With very few exceptions, top-performing producers engage with a prospect and take the potential clients through a fact finder. In other words, if the prospective client does not want to go through the sometimes arduous task of completing a fact finder, guess what the advisor does? He or she walks. They literally walk away from potential business.
Why? Because more and more, the best advisors have come to understand that consistent success does not come from making the biggest sales. It actually comes from having the strongest relationships with what we call in our firm the “client family.”
I do not want a client who won’t take this time with me. I can’t do a great job if I don’t have the right information, so I’d rather walk away in a polite manner so I can leave the relationship open for the future.
I often liken this situation to the doctor/patient relationship. When we go into a doctor’s office for the very first time, we don’t know the physician very well, especially if it’s a specialist, which are seen for only specific health concerns. Yet we don’t think twice about providing very intimate health and lifestyle information to a stranger. We trust that the doctor needs this information to help us. We trust that it is confidential. Advisors also need certain information to help clients, and without it advisors risk their reputation and ability to serve the client.
Words do matter
Before I entered the financial services world, I was an editor for a publishing company and then later an advertising consultant. The words used with clients, prospects, business partners and home office absolutely matter toward success and growth. That’s why specific words used when talking a client through a fact finder are so important.

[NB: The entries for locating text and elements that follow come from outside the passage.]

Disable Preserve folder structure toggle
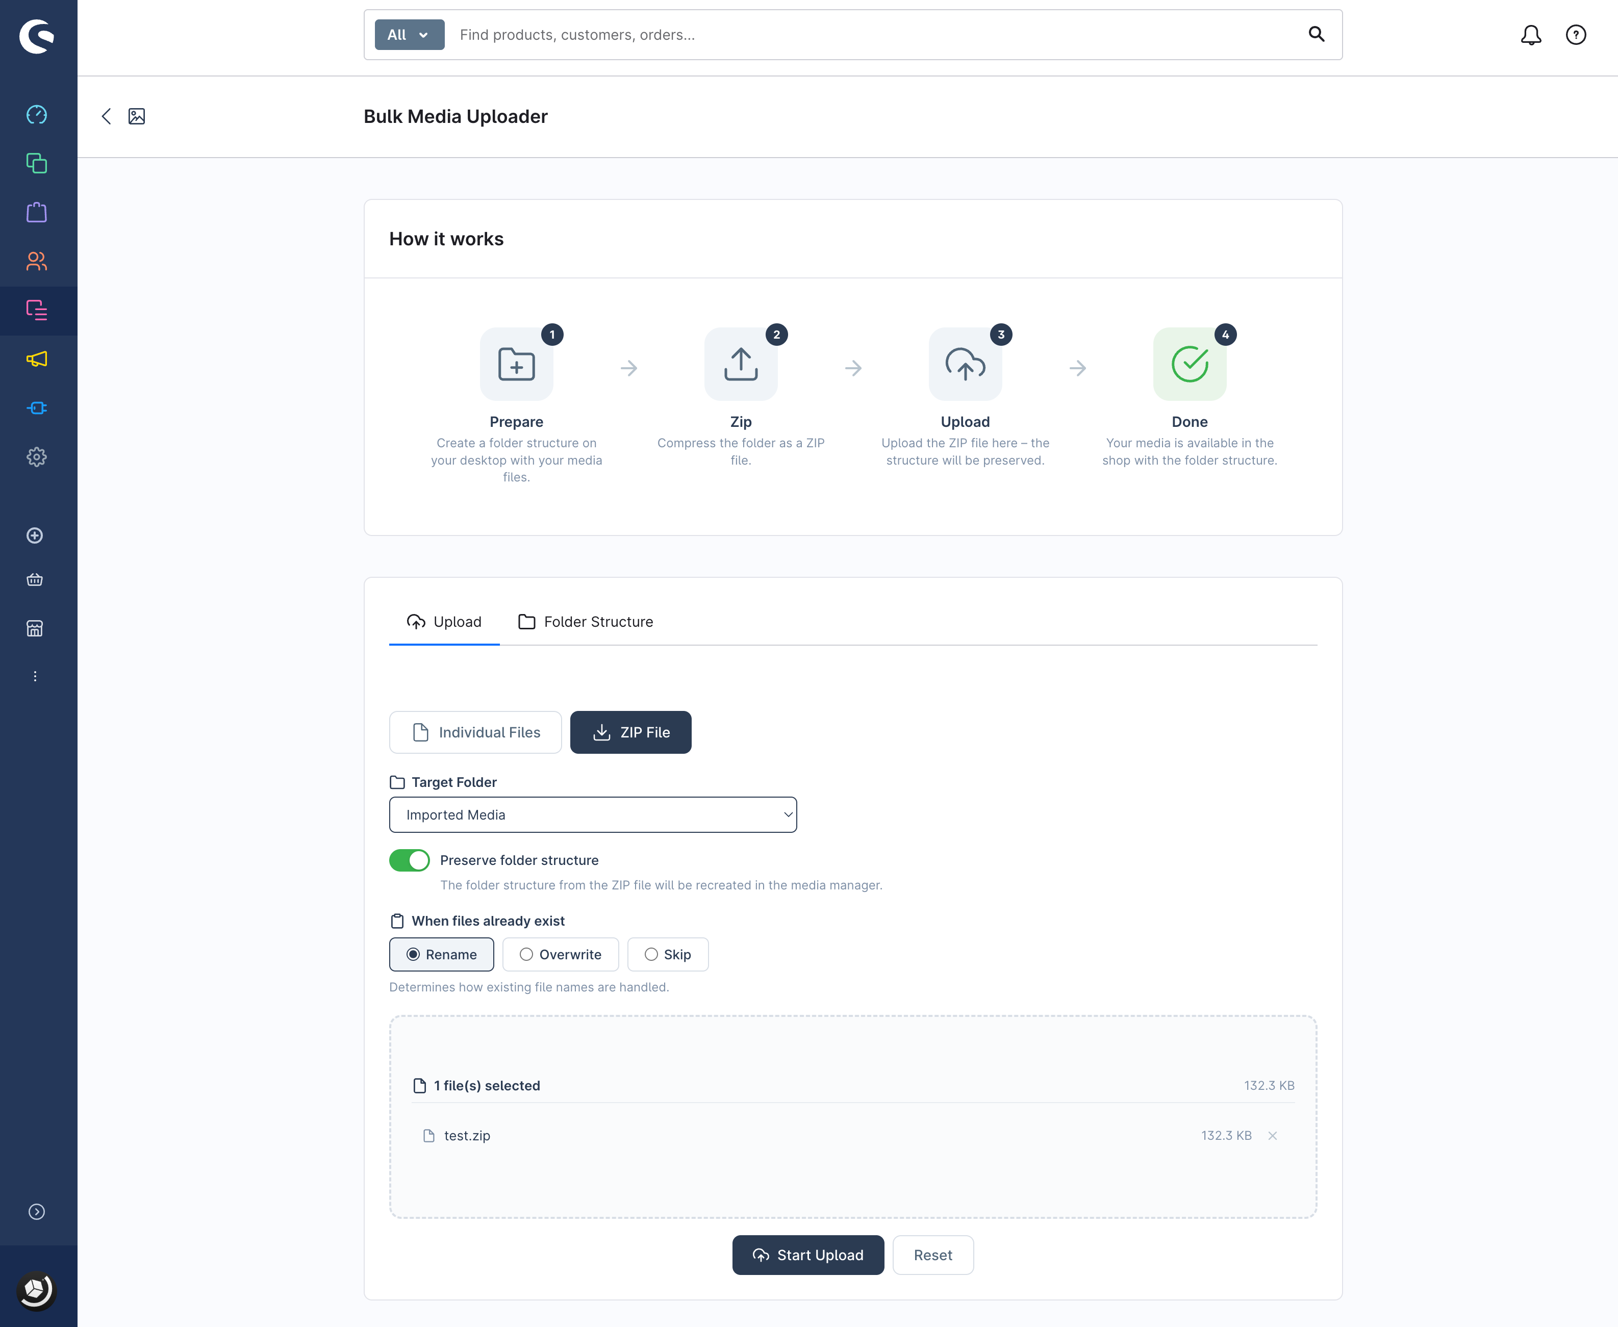Viewport: 1618px width, 1327px height. coord(409,861)
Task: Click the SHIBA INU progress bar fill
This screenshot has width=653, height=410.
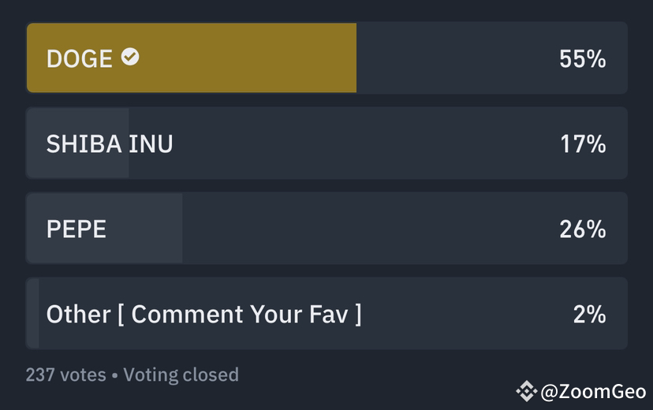Action: (x=78, y=144)
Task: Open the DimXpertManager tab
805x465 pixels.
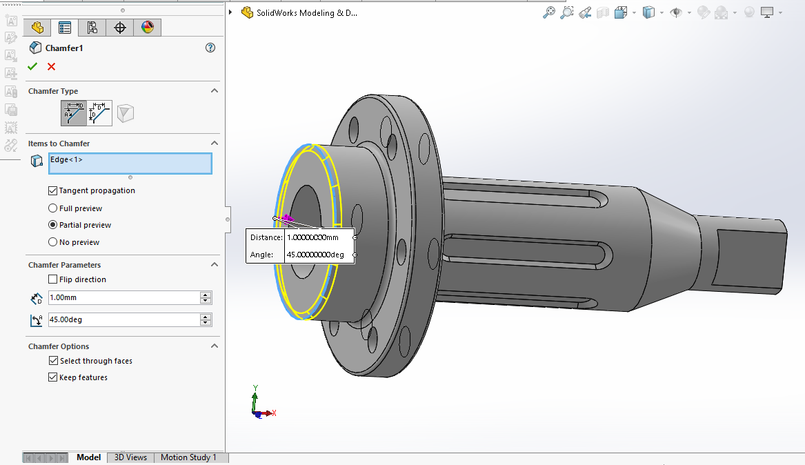Action: (120, 28)
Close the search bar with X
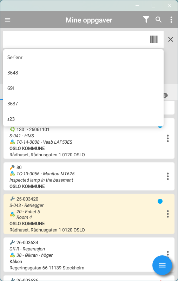The width and height of the screenshot is (178, 281). pos(171,39)
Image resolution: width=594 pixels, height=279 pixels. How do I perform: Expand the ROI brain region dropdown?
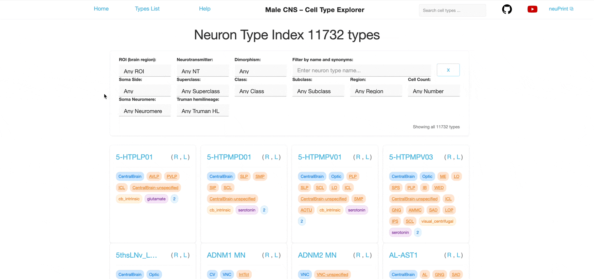145,71

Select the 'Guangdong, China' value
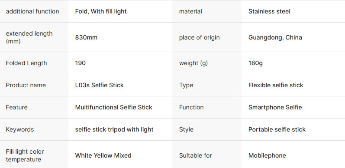pos(275,37)
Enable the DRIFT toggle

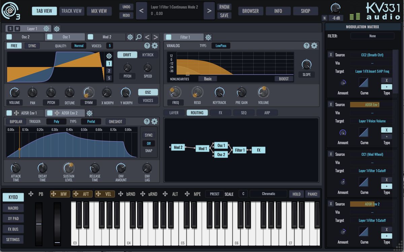coord(127,54)
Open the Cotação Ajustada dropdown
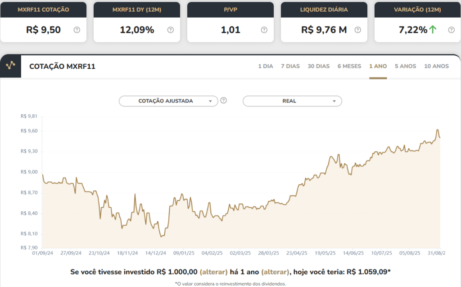461x287 pixels. click(168, 101)
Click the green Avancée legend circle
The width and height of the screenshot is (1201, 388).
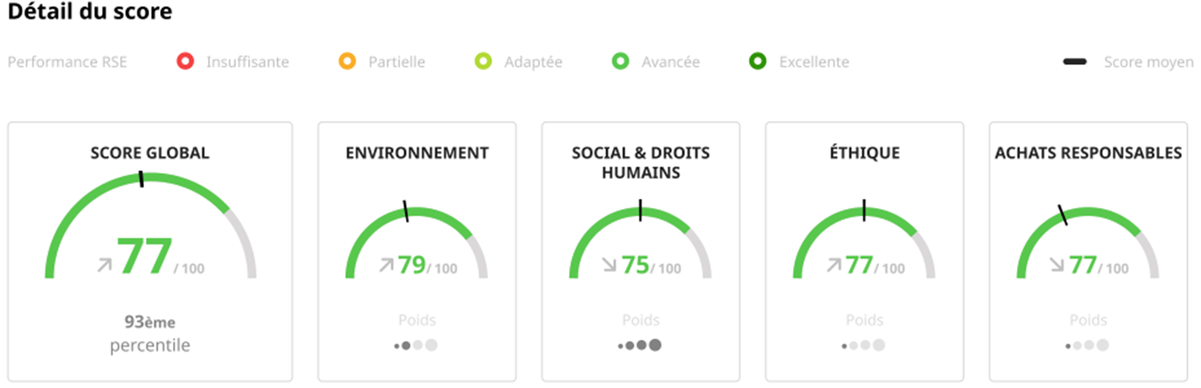620,61
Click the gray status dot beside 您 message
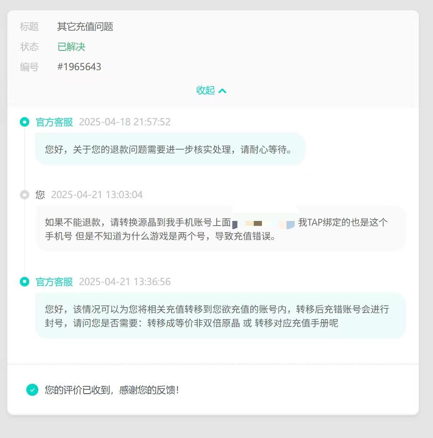The width and height of the screenshot is (433, 438). pyautogui.click(x=25, y=195)
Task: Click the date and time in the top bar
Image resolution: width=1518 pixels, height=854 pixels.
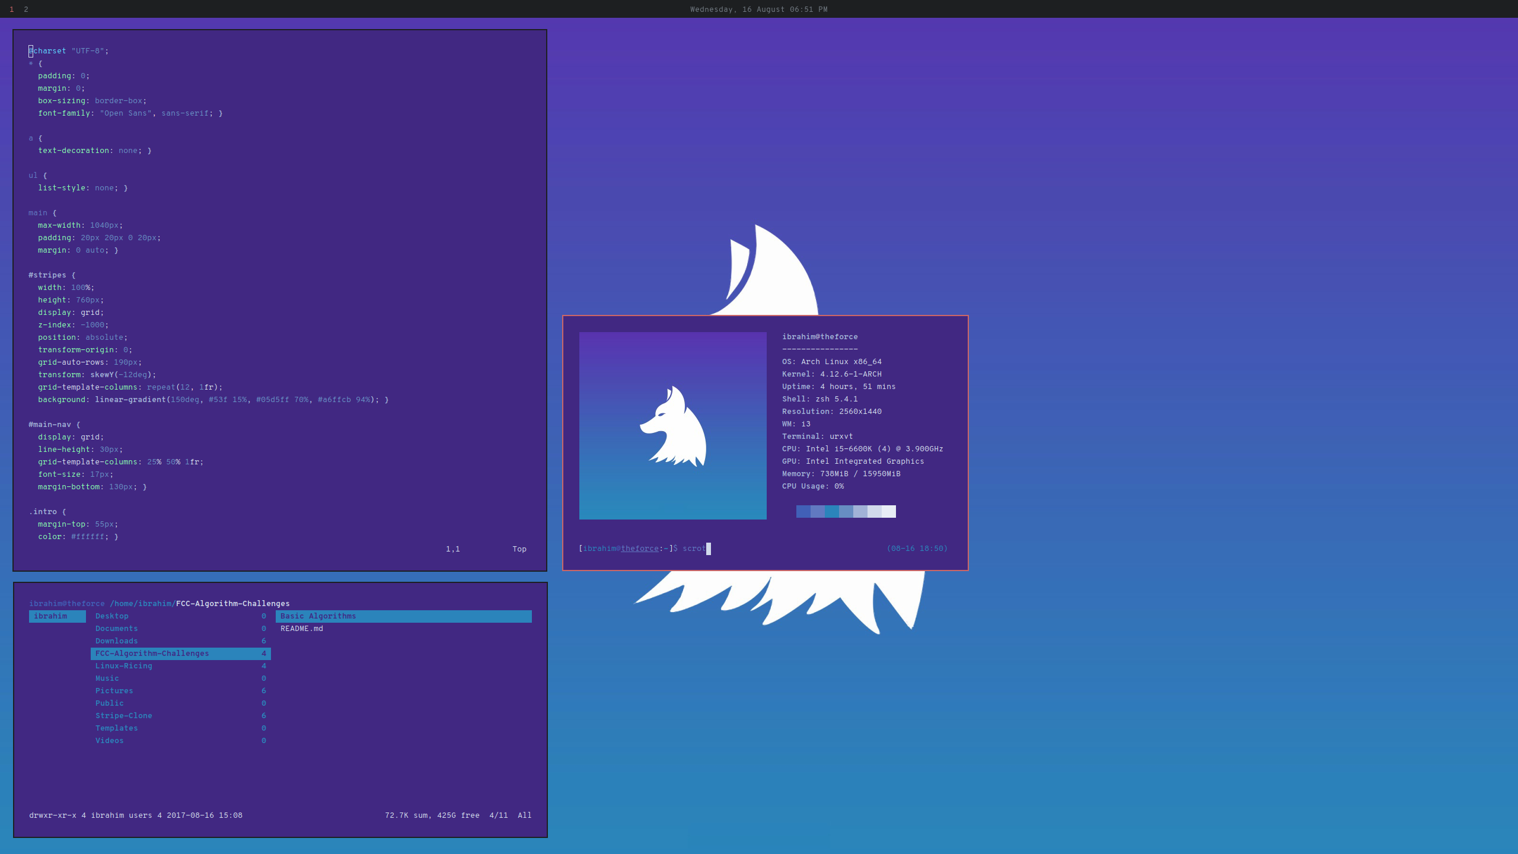Action: 758,9
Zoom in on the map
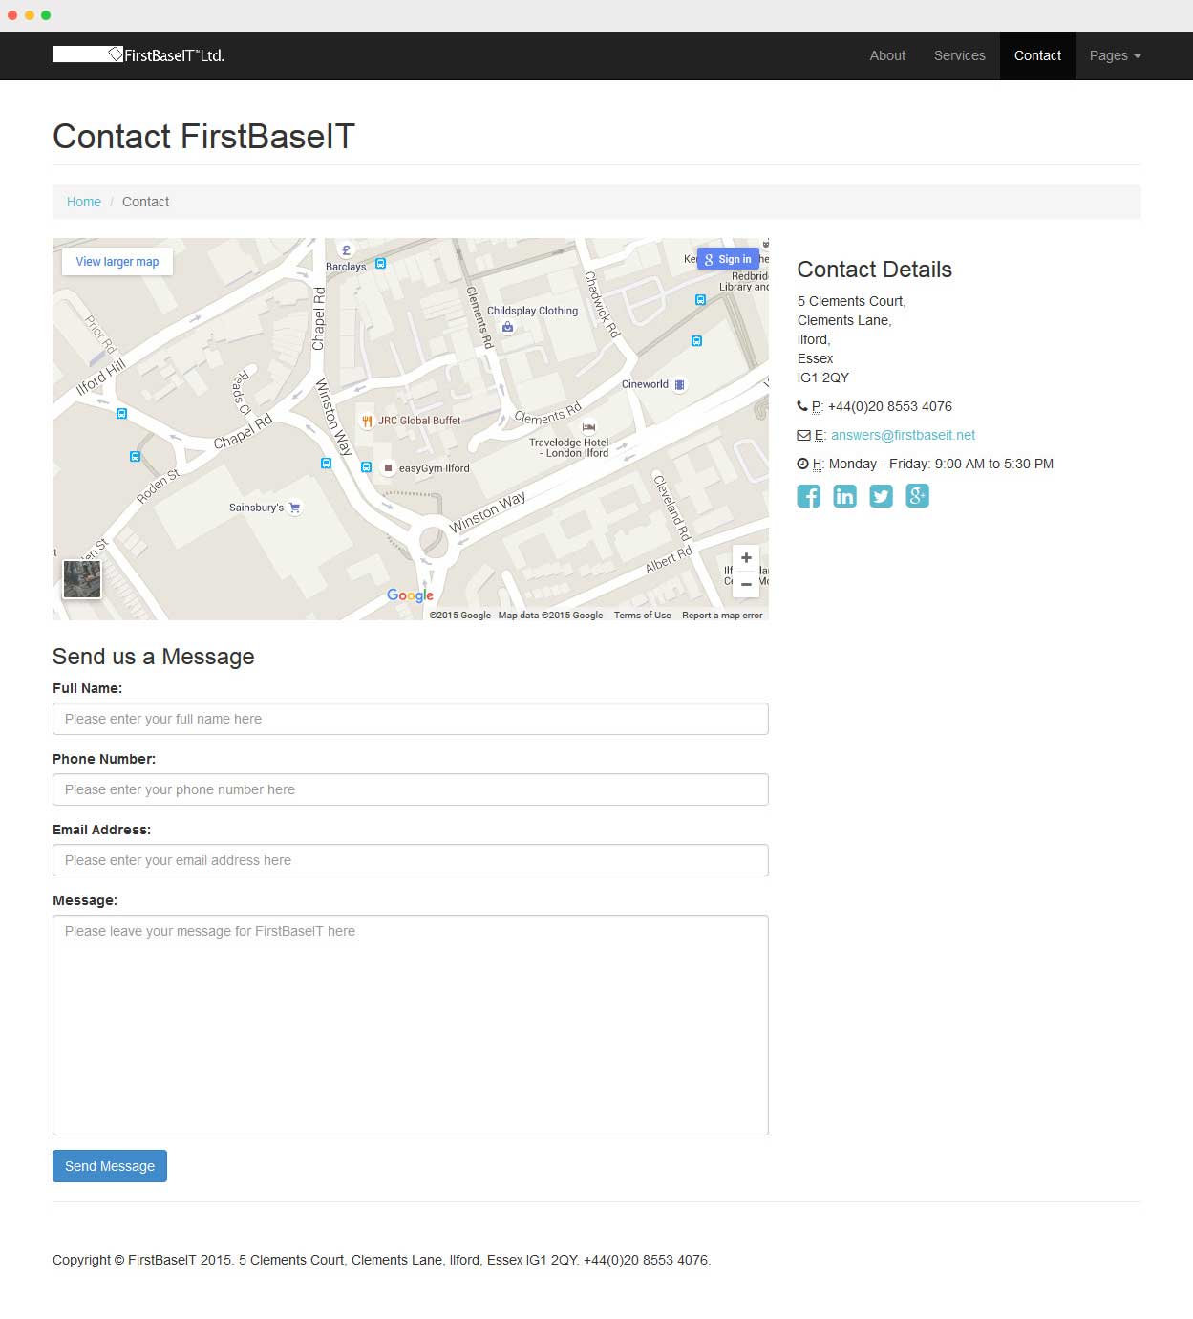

Fact finding is one of the only activities at the intersection of professionalism and profitability. This means that completing a fact finder is the right thing to do for clients, for your professional reputation, for your compliance requirements and for your revenue growth.
The process I’ve found to be most successful consists of two meetings, with the fact-finding portion taking between 90 minutes and 2 hours, and then a follow-up review meeting. The fact-finder time frame can be daunting for advisors. Some worry that this may take too much time and will jeopardize the sale, but it’s vital to realize that it’s not the sale that’s important. It’s the relationship and what can be found out about a client early on that can result in even greater success for everyone involved.
Some language to start with: “I am so glad (name of person) introduced us. I have been looking forward to meeting you. Let’s start with you telling me what you are looking for in this meeting.”
See related: 3 keys to successful fact-finding conversations
After listening intently, I offer three promises to the client:
- I will ask you questions, but this process is also designed to elicit questions from you. I promise to answer all questions. Sometimes, I may not have the answer right now, but I will always get back to you with answers.
- You control this meeting. At any time, if you are not comfortable or don’t feel I am providing what you want, I promise to end this meeting immediately. I will give you the incomplete fact finder and simply wish you well.
- My third promise involves the potential for a follow-up appointment. My hope is that once we have completed this fact finder, you will see the value of meeting again so that I may present the first draft of your financial needs analysis. However, if I have not proven the importance of that second meeting, and you decide not to proceed, I promise not to badger you. I will respect your decision and again wish you well.
It’s wise to have a support person in the room for the interviews. This person inputs data on a real-time basis, which is highly efficient. It also allows the advisor to focus exclusively on the client. I work through the fact finder page by page and step by step, and rarely veer from the format to avoid missing any opportunities.